[Saved data entries]
Segment Open

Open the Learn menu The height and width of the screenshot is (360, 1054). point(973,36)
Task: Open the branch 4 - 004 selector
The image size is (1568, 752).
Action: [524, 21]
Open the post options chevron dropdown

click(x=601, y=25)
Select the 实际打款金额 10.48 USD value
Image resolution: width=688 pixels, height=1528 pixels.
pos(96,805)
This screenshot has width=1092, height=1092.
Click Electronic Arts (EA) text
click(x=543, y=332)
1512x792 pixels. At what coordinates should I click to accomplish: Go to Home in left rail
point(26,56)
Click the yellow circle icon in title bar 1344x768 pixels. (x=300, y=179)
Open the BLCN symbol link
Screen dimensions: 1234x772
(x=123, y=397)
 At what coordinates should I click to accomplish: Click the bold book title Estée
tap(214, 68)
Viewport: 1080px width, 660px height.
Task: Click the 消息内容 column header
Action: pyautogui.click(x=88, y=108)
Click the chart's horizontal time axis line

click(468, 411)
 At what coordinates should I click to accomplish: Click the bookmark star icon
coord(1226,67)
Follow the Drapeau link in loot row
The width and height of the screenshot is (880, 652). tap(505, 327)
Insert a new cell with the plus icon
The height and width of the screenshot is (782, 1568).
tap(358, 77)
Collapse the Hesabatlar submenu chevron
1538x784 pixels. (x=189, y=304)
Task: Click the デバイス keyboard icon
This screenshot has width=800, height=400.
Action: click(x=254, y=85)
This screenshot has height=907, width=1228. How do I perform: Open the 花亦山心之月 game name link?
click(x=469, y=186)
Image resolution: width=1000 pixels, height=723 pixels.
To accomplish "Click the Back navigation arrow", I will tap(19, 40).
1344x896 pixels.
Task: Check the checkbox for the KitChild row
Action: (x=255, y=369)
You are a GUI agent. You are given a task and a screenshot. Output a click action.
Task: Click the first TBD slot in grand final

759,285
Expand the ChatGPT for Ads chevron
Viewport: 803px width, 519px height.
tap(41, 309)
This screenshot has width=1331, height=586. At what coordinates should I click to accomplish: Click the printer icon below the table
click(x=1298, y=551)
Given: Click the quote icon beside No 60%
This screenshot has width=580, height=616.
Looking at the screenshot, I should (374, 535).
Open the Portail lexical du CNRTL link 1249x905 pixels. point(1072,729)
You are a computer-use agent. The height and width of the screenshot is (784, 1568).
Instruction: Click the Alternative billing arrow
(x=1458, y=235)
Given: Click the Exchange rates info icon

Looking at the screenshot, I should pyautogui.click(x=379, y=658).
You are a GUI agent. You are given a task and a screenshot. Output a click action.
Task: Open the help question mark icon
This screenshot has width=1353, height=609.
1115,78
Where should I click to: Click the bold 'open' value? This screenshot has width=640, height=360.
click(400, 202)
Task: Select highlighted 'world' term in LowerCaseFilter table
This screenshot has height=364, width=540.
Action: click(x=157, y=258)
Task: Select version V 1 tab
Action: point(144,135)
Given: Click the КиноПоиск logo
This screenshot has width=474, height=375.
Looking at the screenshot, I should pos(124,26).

Segment Closed

# EXERCISE INSTRUCTIONS
Each record above should be reproduced in full, exactly as it stands.

# OUTPUT OF THE TASK
Open the Learn menu The height and width of the screenshot is (360, 1054). point(973,36)
Task: Open the branch 4 - 004 selector
The image size is (1568, 752).
Action: [524, 21]
Open the post options chevron dropdown

click(x=601, y=25)
Select the 实际打款金额 10.48 USD value
Image resolution: width=688 pixels, height=1528 pixels.
pos(96,805)
This screenshot has width=1092, height=1092.
Click Electronic Arts (EA) text
click(x=543, y=332)
1512x792 pixels. At what coordinates should I click to accomplish: Go to Home in left rail
point(26,56)
Click the yellow circle icon in title bar 1344x768 pixels. (x=300, y=179)
Open the BLCN symbol link
Screen dimensions: 1234x772
(x=123, y=397)
 At what coordinates should I click to accomplish: Click the bold book title Estée
tap(214, 68)
Viewport: 1080px width, 660px height.
Task: Click the 消息内容 column header
Action: pyautogui.click(x=88, y=108)
Click the chart's horizontal time axis line

click(468, 411)
 At what coordinates should I click to accomplish: Click the bookmark star icon
coord(1226,67)
Follow the Drapeau link in loot row
The width and height of the screenshot is (880, 652). tap(505, 327)
Insert a new cell with the plus icon
The height and width of the screenshot is (782, 1568).
tap(358, 77)
Collapse the Hesabatlar submenu chevron
1538x784 pixels. (x=189, y=304)
Task: Click the デバイス keyboard icon
This screenshot has width=800, height=400.
Action: click(x=254, y=85)
This screenshot has height=907, width=1228. How do I perform: Open the 花亦山心之月 game name link?
click(x=469, y=186)
Image resolution: width=1000 pixels, height=723 pixels.
To accomplish "Click the Back navigation arrow", I will tap(19, 40).
1344x896 pixels.
Task: Check the checkbox for the KitChild row
Action: (x=255, y=369)
You are a GUI agent. You are given a task and a screenshot. Output a click action.
Task: Click the first TBD slot in grand final

759,285
Expand the ChatGPT for Ads chevron
Viewport: 803px width, 519px height.
tap(41, 309)
This screenshot has width=1331, height=586. At what coordinates should I click to accomplish: Click the printer icon below the table
click(x=1298, y=551)
Given: Click the quote icon beside No 60%
This screenshot has width=580, height=616.
Looking at the screenshot, I should (374, 535).
Open the Portail lexical du CNRTL link 1249x905 pixels. point(1072,729)
You are a computer-use agent. The height and width of the screenshot is (784, 1568).
Instruction: Click the Alternative billing arrow
(x=1458, y=235)
Given: Click the Exchange rates info icon

Looking at the screenshot, I should pyautogui.click(x=379, y=658).
You are a GUI agent. You are given a task and a screenshot. Output a click action.
Task: Open the help question mark icon
This screenshot has width=1353, height=609.
1115,78
Where should I click to: Click the bold 'open' value? This screenshot has width=640, height=360.
click(400, 202)
Task: Select highlighted 'world' term in LowerCaseFilter table
This screenshot has height=364, width=540.
Action: click(x=157, y=258)
Task: Select version V 1 tab
Action: point(144,135)
Given: Click the КиноПоиск logo
This screenshot has width=474, height=375.
Looking at the screenshot, I should pos(124,26).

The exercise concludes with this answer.